Find the number c that satisfies the conclusion of the Mean Value Theorem.
f(x)=x/(x+2)
[1,4]
f'(c)=(f(4)-f(1))/(4-1)
f(4)=4/6=2/3
f(1)=1/3
f'(c)=1/9
f'(x)=(x+2-x)/(x+2)^2
2/(c+2)^2=1/9
(c+2)^2=18
c+2=3*sqrt(2)
To find the number c that satisfies the conclusion of the Mean Value Theorem for the given function f(x) = x/(x+2) on the interval [1,4], we need to follow these steps:
Step 1: Verify that the function f(x) is continuous on the closed interval [1,4].

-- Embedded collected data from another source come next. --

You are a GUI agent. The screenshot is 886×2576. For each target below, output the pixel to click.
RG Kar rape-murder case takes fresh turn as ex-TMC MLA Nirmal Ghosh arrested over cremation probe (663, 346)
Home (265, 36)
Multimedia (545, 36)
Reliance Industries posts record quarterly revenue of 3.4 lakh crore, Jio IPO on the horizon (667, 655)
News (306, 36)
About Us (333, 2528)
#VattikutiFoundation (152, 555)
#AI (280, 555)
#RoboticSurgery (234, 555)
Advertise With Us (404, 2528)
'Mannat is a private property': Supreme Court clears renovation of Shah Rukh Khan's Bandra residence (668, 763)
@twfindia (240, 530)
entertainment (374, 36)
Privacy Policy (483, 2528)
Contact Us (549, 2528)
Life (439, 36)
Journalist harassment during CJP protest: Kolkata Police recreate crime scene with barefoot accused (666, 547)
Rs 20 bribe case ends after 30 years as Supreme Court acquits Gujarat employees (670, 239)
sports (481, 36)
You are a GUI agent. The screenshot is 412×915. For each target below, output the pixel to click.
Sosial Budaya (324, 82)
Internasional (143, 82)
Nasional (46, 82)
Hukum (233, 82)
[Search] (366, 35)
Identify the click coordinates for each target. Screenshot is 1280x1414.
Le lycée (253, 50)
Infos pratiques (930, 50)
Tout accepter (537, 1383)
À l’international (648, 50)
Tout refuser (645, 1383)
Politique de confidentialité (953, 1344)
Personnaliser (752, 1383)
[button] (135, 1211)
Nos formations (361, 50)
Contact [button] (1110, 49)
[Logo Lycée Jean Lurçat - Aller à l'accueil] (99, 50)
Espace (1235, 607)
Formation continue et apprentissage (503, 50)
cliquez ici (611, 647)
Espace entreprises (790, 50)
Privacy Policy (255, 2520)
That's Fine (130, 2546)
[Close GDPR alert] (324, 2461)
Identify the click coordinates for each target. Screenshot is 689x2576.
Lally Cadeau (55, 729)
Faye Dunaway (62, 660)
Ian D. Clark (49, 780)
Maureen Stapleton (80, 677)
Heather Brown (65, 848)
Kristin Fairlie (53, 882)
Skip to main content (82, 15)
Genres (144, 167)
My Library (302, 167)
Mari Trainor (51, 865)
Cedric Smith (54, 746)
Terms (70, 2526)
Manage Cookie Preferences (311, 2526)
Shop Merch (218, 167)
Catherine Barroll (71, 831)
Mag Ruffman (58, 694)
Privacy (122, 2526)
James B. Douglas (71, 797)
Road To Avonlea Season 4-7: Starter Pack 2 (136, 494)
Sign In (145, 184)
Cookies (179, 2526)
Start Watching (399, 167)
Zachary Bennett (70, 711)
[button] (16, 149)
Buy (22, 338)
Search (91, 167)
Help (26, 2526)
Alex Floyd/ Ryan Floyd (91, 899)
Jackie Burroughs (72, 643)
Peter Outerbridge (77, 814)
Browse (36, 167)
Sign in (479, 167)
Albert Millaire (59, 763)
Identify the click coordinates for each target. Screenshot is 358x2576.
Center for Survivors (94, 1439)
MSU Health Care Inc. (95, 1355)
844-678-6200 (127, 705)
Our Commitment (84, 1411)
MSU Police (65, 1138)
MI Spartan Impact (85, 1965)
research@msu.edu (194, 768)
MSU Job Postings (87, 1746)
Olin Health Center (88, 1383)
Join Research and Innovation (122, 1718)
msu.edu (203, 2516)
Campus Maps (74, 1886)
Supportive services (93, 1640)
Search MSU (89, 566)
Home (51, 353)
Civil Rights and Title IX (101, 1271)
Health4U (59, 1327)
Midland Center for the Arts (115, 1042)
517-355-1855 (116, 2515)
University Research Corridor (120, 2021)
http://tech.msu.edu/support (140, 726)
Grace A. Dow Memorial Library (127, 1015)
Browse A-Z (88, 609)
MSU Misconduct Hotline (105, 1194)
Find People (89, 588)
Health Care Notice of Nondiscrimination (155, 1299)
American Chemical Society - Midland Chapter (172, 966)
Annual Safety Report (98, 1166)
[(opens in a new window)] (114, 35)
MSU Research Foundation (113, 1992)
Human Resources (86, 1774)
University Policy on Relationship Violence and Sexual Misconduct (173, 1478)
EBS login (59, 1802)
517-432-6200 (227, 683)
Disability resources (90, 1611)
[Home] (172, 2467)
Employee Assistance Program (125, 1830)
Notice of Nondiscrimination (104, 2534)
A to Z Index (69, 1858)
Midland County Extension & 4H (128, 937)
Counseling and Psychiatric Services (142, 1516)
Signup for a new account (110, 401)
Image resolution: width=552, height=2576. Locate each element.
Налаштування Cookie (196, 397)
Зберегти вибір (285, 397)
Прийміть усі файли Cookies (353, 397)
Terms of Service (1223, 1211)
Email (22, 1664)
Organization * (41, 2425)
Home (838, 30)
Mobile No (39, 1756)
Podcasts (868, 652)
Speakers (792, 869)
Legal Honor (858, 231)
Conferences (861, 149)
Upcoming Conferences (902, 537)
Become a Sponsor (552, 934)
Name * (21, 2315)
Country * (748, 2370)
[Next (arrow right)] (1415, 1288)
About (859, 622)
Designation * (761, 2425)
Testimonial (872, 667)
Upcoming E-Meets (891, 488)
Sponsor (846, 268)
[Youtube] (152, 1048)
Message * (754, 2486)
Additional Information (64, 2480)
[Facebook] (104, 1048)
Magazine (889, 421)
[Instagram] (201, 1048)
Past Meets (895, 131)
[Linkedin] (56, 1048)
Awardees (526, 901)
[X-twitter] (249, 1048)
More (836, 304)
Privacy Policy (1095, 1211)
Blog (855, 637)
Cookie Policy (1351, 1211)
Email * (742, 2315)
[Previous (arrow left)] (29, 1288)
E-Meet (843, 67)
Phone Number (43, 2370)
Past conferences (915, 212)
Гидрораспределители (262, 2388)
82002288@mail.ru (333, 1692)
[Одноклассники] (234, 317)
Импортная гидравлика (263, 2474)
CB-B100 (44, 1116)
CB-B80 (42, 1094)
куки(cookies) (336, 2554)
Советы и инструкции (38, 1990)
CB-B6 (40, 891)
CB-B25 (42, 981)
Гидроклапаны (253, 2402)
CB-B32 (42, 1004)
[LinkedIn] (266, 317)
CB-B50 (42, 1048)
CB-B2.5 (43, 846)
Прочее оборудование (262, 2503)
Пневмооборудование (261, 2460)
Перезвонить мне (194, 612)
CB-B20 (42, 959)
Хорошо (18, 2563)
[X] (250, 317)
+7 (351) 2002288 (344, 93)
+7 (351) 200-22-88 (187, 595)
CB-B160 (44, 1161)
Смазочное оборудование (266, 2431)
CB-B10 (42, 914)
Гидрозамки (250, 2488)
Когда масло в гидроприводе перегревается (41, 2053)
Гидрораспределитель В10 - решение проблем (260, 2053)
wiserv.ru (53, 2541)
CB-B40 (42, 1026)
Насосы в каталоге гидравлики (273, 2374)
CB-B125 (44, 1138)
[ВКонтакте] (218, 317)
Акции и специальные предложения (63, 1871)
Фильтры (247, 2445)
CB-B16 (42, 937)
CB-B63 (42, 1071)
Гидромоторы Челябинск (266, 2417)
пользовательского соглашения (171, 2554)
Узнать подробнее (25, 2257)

The function f(x) = x/(x+2) is a rational function, which is continuous on its domain. The function is defined for all real numbers except x = -2, so it is continuous on the interval [1,4].
Step 2: Find the derivative of the function f(x).
To apply the Mean Value Theorem, we need to find the derivative of f(x).
Using the quotient rule, the derivative of f(x) = x/(x+2) is:
f'(x) = [(x+2)(1) - (x)(1)] / (x+2)^2
Simplifying this expression, we get:
f'(x) = 2 / (x+2)^2
Step 3: Find the average rate of change of the function f(x) over the interval [1,4].
The average rate of change of a function over an interval is given by the difference in function values divided by the difference in x-values.
So, the average rate of change of f(x) over [1,4] is:
(f(4) - f(1)) / (4 - 1)
Plugging in the function values, we get:
(4/(4+2) - 1/(1+2)) / 3
(4/6 - 1/3) / 3
(2/3 - 1/3) / 3
1/3 / 3
1/9
Step 4: Apply the Mean Value Theorem.
According to the Mean Value Theorem, if a function is continuous on a closed interval [a,b] and differentiable on the open interval (a,b), then there exists at least one number c in (a,b) such that f'(c) = (f(b) - f(a))/(b - a).
Here, a = 1, b = 4, and the average rate of change is 1/9.
Therefore, we need to find a number c in (1,4) such that f'(c) = 1/9.
Setting f'(c) equal to 1/9, we have:
2/(c+2)^2 = 1/9
Cross-multiplying and simplifying, we get:
9 = (c+2)^2
Taking the square root of both sides, we have:
±3 = c+2
Solving for c, we get two possible values:
c = -2 + 3 = 1
c = -2 - 3 = -5
So, the number c that satisfies the conclusion of the Mean Value Theorem for the given function f(x) = x/(x+2) on the interval [1,4] is c = 1 and c = -5.